当社グループの企業活動は、世界または国内における経済環境の変化や市場の成長度合い、その他、当社グループが計画した事業戦略の成否によって、大きく影響を受けることが予想されます。この結果、当社グループの経営成績、財務状況及び株価が当社グループの見込以上に大きく変動する可能性があります。当社グループの業績、財務状況に影響を与え、株価形成の変動要因となるリスク要因は、次の通りです。なお、文中におけるリスク要因と将来に関する記述は、本有価証券報告書提出日(2019年6月26日)現在において、当社グループが判断したものであります。

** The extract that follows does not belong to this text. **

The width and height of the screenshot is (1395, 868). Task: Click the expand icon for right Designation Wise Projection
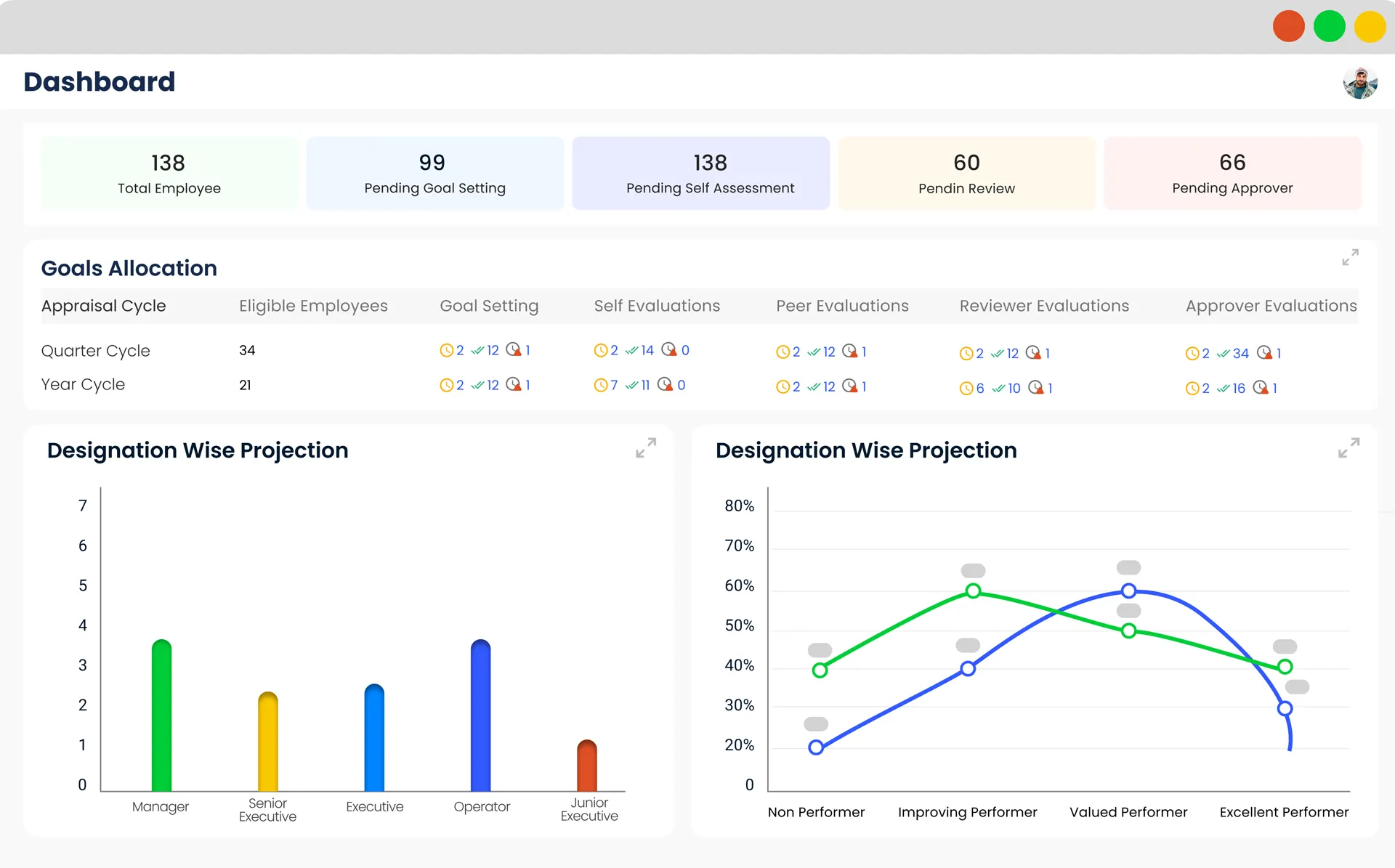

(a) 主要な製品の販売を販売代理店に依存していることと、取引先の経営状態の変化によって当社グループが受ける影響について
当社グループ製品の大部分は、販売代理店を経由し利用者へ販売されています。従いまして、主要販売代理店の販売状況や経営環境変化(企業のM&Aや倒産など)によって、当社グループの売上高が大きく変動する可能性があります。また、こうした販売代理店は、当社グループにとって競合となる製品の取り扱いも行っています。当社グループは販売代理店への働きかけにより売上高の拡大に努めておりますが、競合製品の取り扱いが当社グループ製品の取り扱いよりも先行する可能性もあります。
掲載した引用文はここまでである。